Capó Crucet responded, “I came here because I was invited and I talked about white privilege because it’s a real thing that you are actually benefiting from right now in even asking this question.”
JaQuaylon Taylor, 18, a freshman at the university, told NBC News that the student’s question at the talk “threw everybody off … There was a lot of negativity in that space.”
After video of Capó Crucet’s book getting torched circulated, the author said in a statement Friday that she had been invited to “give a talk on issues concerning diversity and the college experience, one that expanded on the themes of my novel.”
Capó Crucet said that after the student’s question, which she said led to students shouting back and forth at each other across the room, she asked faculty to follow up with the student who had posed the question and any others who may be similarly upset, “because a compassionate and continuing conversation needed to occur.”
“We weren’t going to answer these questions in one night of discussion,” she said in her statement.
Capó Crucet said that after the session, she was moved out of the lodging the university had arranged for her in town into another hotel and that later she learned “a crowd had formed outside her original accommodations.” She also saw the videos of the book burning.
She added that many students at the campus had told her “how much the story of the novel’s protagonist mirrored their own.”
“To think of those students watching as a group of their peers burned that story — effectively erasing them on the campus they are expected to think of as a safe space — feels devastating,” she wrote.
Georgia Southern said in a statement to NBC News on Saturday that book burning does not align with its values, but that “it’s within the students’ First Amendment rights.”

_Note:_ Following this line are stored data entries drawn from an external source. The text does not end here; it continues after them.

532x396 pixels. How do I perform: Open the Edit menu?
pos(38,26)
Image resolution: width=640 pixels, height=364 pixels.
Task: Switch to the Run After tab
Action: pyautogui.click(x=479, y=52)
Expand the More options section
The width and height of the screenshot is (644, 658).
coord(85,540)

University President Kyle Marrero said in an email to the college community on Friday that many students as well as members of the campus faculty and staff “are concerned and disappointed about the incidents.”

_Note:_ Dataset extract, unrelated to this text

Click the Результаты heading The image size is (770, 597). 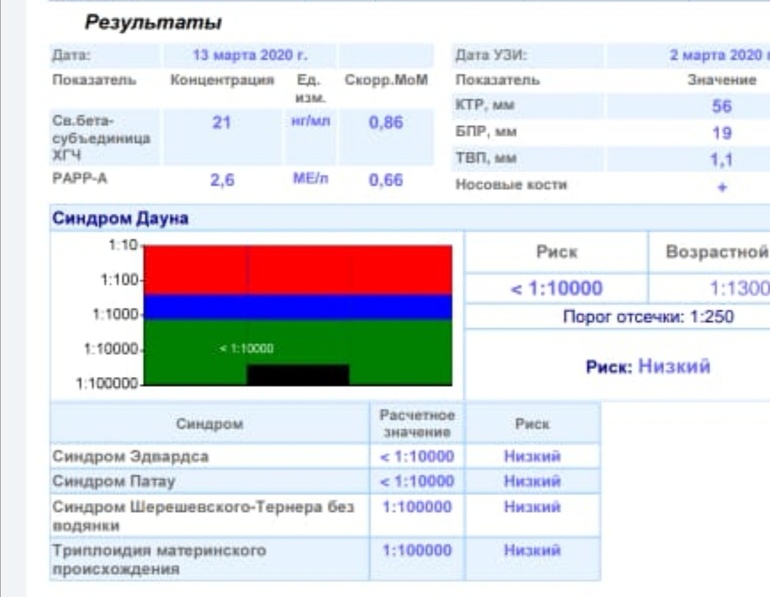tap(153, 21)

Marrero, who is Puerto Rican, said the incidents are “another example of freedom of expression and a continuing debate of differing ideas, which are tenets of our ongoing efforts to align with our values and initiatives encompassing inclusive excellence.”
Among those expressing disappointment were honors program students, who said in a statement, “Book burning is never an act done out of respect.”
“Learning can only occur when we strive to listen and understand one another in an atmosphere of civility and respect,” the statement said.
Capó Crucet was scheduled to deliver a similar talk at the university’s Savannah campus later this week. Jennifer Wise, a university spokeswoman, told NBC the author’s team had canceled the second appearance.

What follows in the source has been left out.